DATA TO PROCESS:

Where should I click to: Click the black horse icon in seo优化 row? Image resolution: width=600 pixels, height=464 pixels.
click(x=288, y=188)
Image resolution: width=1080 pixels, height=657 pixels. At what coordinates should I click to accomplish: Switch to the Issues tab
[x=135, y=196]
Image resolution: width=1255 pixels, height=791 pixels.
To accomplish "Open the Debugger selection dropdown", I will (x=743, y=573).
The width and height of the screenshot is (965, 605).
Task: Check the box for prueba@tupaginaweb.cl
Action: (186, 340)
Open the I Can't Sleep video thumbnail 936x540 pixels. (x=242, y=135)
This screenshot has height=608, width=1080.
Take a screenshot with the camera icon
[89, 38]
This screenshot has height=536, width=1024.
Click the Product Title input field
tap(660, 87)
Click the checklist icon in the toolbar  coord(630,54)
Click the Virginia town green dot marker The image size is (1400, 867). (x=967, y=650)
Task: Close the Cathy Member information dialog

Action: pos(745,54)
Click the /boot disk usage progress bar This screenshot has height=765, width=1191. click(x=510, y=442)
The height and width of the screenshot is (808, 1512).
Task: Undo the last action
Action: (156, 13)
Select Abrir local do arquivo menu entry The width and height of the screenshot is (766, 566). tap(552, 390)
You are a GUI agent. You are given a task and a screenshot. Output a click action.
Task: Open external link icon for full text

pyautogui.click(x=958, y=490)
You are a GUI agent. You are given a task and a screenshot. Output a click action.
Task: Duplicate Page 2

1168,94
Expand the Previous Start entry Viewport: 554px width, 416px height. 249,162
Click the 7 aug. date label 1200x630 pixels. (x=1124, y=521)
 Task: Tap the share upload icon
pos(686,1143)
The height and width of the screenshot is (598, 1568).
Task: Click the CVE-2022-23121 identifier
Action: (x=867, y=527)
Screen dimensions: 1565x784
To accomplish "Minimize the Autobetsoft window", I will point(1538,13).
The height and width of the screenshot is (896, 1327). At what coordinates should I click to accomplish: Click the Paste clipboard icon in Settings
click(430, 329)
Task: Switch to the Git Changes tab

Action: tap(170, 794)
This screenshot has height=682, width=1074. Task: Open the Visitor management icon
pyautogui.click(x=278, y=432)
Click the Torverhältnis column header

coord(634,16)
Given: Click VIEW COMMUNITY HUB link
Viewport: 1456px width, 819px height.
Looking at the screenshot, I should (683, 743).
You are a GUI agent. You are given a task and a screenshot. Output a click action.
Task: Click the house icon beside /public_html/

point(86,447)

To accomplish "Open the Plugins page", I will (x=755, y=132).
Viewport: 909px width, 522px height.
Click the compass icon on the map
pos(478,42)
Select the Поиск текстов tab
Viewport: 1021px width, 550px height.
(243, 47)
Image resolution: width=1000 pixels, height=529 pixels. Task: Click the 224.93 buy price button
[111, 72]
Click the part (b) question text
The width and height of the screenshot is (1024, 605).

EXERCISE AIM: Which of the lines above contain the word "point"? Copy each of them.

SOLUTION FOR THIS PROBLEM:
To accomplish "Minimize the Autobetsoft window", I will point(1538,13).
point(86,447)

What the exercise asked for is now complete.